Reproduce the listing below line for line, with every character unchanged.

## Data supplied
begin

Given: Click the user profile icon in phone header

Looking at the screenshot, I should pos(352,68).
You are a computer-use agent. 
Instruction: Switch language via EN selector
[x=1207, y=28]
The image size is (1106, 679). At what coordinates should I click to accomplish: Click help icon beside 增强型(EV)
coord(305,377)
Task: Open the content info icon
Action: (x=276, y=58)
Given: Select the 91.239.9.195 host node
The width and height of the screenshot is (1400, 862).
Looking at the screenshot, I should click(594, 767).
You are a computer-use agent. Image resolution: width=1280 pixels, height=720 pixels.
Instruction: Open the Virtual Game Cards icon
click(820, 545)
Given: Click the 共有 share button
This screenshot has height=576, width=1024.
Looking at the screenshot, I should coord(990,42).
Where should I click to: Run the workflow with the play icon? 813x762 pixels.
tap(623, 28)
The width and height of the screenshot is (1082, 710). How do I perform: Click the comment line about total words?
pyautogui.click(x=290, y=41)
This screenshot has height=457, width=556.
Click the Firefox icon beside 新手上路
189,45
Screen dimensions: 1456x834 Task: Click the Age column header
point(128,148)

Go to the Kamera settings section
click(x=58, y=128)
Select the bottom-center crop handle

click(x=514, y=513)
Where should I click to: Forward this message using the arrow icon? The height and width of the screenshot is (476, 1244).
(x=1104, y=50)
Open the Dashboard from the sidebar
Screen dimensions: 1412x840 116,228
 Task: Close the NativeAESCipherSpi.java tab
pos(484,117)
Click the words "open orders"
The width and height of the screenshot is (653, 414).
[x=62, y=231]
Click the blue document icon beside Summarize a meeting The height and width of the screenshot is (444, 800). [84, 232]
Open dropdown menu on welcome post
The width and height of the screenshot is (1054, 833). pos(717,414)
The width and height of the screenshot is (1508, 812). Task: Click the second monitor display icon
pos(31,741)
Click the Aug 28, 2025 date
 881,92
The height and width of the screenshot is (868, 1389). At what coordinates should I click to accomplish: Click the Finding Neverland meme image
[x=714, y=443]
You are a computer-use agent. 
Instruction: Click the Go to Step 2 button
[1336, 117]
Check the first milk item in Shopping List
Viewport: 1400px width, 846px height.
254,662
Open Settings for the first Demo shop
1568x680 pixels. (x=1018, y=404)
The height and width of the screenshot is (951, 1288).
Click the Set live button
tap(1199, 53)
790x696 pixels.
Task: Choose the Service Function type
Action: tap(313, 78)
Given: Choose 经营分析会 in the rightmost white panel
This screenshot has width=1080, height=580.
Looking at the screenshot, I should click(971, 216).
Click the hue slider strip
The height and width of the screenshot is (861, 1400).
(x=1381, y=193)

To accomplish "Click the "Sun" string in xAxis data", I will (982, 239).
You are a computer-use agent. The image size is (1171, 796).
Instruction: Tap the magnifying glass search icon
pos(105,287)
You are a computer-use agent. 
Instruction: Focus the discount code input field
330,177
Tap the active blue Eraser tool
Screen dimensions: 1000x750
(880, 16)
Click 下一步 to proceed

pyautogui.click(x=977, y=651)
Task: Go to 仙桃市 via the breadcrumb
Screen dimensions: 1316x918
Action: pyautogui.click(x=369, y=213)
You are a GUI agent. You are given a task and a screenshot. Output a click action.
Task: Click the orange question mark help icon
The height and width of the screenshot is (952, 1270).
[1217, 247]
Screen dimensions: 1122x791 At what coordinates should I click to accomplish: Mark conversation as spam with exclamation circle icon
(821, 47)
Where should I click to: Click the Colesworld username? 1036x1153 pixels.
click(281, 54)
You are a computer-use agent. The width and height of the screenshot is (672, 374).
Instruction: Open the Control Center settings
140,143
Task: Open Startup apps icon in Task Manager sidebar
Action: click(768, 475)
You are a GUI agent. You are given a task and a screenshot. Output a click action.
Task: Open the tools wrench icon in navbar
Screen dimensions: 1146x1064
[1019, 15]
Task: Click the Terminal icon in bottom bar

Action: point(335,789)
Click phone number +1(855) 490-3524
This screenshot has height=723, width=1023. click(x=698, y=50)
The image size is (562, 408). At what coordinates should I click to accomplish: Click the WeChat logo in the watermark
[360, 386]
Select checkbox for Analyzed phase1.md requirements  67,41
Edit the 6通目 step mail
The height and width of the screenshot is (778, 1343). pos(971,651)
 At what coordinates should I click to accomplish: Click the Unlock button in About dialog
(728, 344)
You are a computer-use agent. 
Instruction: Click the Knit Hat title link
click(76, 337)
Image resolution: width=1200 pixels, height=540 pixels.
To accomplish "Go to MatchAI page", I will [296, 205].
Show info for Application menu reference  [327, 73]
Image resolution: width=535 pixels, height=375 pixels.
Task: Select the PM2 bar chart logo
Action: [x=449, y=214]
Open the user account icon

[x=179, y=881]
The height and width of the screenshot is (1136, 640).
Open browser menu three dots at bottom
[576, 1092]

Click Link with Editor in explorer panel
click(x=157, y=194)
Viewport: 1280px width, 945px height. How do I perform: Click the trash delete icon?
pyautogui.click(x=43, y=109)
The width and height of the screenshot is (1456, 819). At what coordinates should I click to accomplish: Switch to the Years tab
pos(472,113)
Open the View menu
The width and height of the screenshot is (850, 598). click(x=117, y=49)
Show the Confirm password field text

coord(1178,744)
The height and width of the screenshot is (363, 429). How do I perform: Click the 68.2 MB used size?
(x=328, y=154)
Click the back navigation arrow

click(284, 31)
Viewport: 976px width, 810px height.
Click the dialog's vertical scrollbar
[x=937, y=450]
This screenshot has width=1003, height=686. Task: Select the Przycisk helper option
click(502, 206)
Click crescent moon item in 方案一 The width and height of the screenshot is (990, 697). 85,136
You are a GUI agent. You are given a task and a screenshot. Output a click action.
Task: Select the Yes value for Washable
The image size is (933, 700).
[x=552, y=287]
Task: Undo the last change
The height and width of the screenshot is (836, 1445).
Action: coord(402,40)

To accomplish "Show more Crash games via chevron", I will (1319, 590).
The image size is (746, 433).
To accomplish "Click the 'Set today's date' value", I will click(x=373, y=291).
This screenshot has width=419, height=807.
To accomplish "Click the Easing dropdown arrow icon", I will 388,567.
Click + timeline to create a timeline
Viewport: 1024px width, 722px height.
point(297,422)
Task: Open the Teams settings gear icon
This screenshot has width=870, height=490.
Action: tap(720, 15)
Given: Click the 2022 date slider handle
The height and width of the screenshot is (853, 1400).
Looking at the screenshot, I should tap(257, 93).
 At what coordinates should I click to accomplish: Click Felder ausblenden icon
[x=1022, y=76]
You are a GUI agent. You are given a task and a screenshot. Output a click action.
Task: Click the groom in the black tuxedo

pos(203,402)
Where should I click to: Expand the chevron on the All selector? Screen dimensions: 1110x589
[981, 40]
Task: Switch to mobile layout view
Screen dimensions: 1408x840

end

## Exercise result
Given: Click the user profile icon in phone header

Looking at the screenshot, I should pos(352,68).
You are a computer-use agent. 
Instruction: Switch language via EN selector
[x=1207, y=28]
The image size is (1106, 679). At what coordinates should I click to accomplish: Click help icon beside 增强型(EV)
coord(305,377)
Task: Open the content info icon
Action: (x=276, y=58)
Given: Select the 91.239.9.195 host node
The width and height of the screenshot is (1400, 862).
Looking at the screenshot, I should click(594, 767).
You are a computer-use agent. Image resolution: width=1280 pixels, height=720 pixels.
Instruction: Open the Virtual Game Cards icon
click(820, 545)
Given: Click the 共有 share button
This screenshot has height=576, width=1024.
Looking at the screenshot, I should coord(990,42).
Where should I click to: Run the workflow with the play icon? 813x762 pixels.
tap(623, 28)
The width and height of the screenshot is (1082, 710). How do I perform: Click the comment line about total words?
pyautogui.click(x=290, y=41)
This screenshot has height=457, width=556.
Click the Firefox icon beside 新手上路
189,45
Screen dimensions: 1456x834 Task: Click the Age column header
point(128,148)

Go to the Kamera settings section
click(x=58, y=128)
Select the bottom-center crop handle

click(x=514, y=513)
Where should I click to: Forward this message using the arrow icon? The height and width of the screenshot is (476, 1244).
(x=1104, y=50)
Open the Dashboard from the sidebar
Screen dimensions: 1412x840 116,228
 Task: Close the NativeAESCipherSpi.java tab
pos(484,117)
Click the words "open orders"
The width and height of the screenshot is (653, 414).
[x=62, y=231]
Click the blue document icon beside Summarize a meeting The height and width of the screenshot is (444, 800). [84, 232]
Open dropdown menu on welcome post
The width and height of the screenshot is (1054, 833). pos(717,414)
The width and height of the screenshot is (1508, 812). Task: Click the second monitor display icon
pos(31,741)
Click the Aug 28, 2025 date
 881,92
The height and width of the screenshot is (868, 1389). At what coordinates should I click to accomplish: Click the Finding Neverland meme image
[x=714, y=443]
You are a computer-use agent. 
Instruction: Click the Go to Step 2 button
[1336, 117]
Check the first milk item in Shopping List
Viewport: 1400px width, 846px height.
254,662
Open Settings for the first Demo shop
1568x680 pixels. (x=1018, y=404)
The height and width of the screenshot is (951, 1288).
Click the Set live button
tap(1199, 53)
790x696 pixels.
Task: Choose the Service Function type
Action: tap(313, 78)
Given: Choose 经营分析会 in the rightmost white panel
This screenshot has width=1080, height=580.
Looking at the screenshot, I should click(971, 216).
Click the hue slider strip
The height and width of the screenshot is (861, 1400).
(x=1381, y=193)

To accomplish "Click the "Sun" string in xAxis data", I will (982, 239).
You are a computer-use agent. The image size is (1171, 796).
Instruction: Tap the magnifying glass search icon
pos(105,287)
You are a computer-use agent. 
Instruction: Focus the discount code input field
330,177
Tap the active blue Eraser tool
Screen dimensions: 1000x750
(880, 16)
Click 下一步 to proceed

pyautogui.click(x=977, y=651)
Task: Go to 仙桃市 via the breadcrumb
Screen dimensions: 1316x918
Action: pyautogui.click(x=369, y=213)
You are a GUI agent. You are given a task and a screenshot. Output a click action.
Task: Click the orange question mark help icon
The height and width of the screenshot is (952, 1270).
[1217, 247]
Screen dimensions: 1122x791 At what coordinates should I click to accomplish: Mark conversation as spam with exclamation circle icon
(821, 47)
Where should I click to: Click the Colesworld username? 1036x1153 pixels.
click(281, 54)
You are a computer-use agent. The width and height of the screenshot is (672, 374).
Instruction: Open the Control Center settings
140,143
Task: Open Startup apps icon in Task Manager sidebar
Action: click(768, 475)
You are a GUI agent. You are given a task and a screenshot. Output a click action.
Task: Open the tools wrench icon in navbar
Screen dimensions: 1146x1064
[1019, 15]
Task: Click the Terminal icon in bottom bar

Action: point(335,789)
Click phone number +1(855) 490-3524
This screenshot has height=723, width=1023. click(x=698, y=50)
The image size is (562, 408). At what coordinates should I click to accomplish: Click the WeChat logo in the watermark
[360, 386]
Select checkbox for Analyzed phase1.md requirements  67,41
Edit the 6通目 step mail
The height and width of the screenshot is (778, 1343). pos(971,651)
 At what coordinates should I click to accomplish: Click the Unlock button in About dialog
(728, 344)
You are a computer-use agent. 
Instruction: Click the Knit Hat title link
click(76, 337)
Image resolution: width=1200 pixels, height=540 pixels.
To accomplish "Go to MatchAI page", I will [296, 205].
Show info for Application menu reference  [327, 73]
Image resolution: width=535 pixels, height=375 pixels.
Task: Select the PM2 bar chart logo
Action: [x=449, y=214]
Open the user account icon

[x=179, y=881]
The height and width of the screenshot is (1136, 640).
Open browser menu three dots at bottom
[576, 1092]

Click Link with Editor in explorer panel
click(x=157, y=194)
Viewport: 1280px width, 945px height. How do I perform: Click the trash delete icon?
pyautogui.click(x=43, y=109)
The width and height of the screenshot is (1456, 819). At what coordinates should I click to accomplish: Switch to the Years tab
pos(472,113)
Open the View menu
The width and height of the screenshot is (850, 598). click(x=117, y=49)
Show the Confirm password field text

coord(1178,744)
The height and width of the screenshot is (363, 429). How do I perform: Click the 68.2 MB used size?
(x=328, y=154)
Click the back navigation arrow

click(284, 31)
Viewport: 976px width, 810px height.
Click the dialog's vertical scrollbar
[x=937, y=450]
This screenshot has width=1003, height=686. Task: Select the Przycisk helper option
click(502, 206)
Click crescent moon item in 方案一 The width and height of the screenshot is (990, 697). 85,136
You are a GUI agent. You are given a task and a screenshot. Output a click action.
Task: Select the Yes value for Washable
The image size is (933, 700).
[x=552, y=287]
Task: Undo the last change
The height and width of the screenshot is (836, 1445).
Action: coord(402,40)

To accomplish "Show more Crash games via chevron", I will (1319, 590).
The image size is (746, 433).
To accomplish "Click the 'Set today's date' value", I will click(x=373, y=291).
This screenshot has width=419, height=807.
To accomplish "Click the Easing dropdown arrow icon", I will 388,567.
Click + timeline to create a timeline
Viewport: 1024px width, 722px height.
point(297,422)
Task: Open the Teams settings gear icon
This screenshot has width=870, height=490.
Action: tap(720, 15)
Given: Click the 2022 date slider handle
The height and width of the screenshot is (853, 1400).
Looking at the screenshot, I should tap(257, 93).
 At what coordinates should I click to accomplish: Click Felder ausblenden icon
[x=1022, y=76]
You are a GUI agent. You are given a task and a screenshot. Output a click action.
Task: Click the groom in the black tuxedo

pos(203,402)
Where should I click to: Expand the chevron on the All selector? Screen dimensions: 1110x589
[981, 40]
Task: Switch to mobile layout view
Screen dimensions: 1408x840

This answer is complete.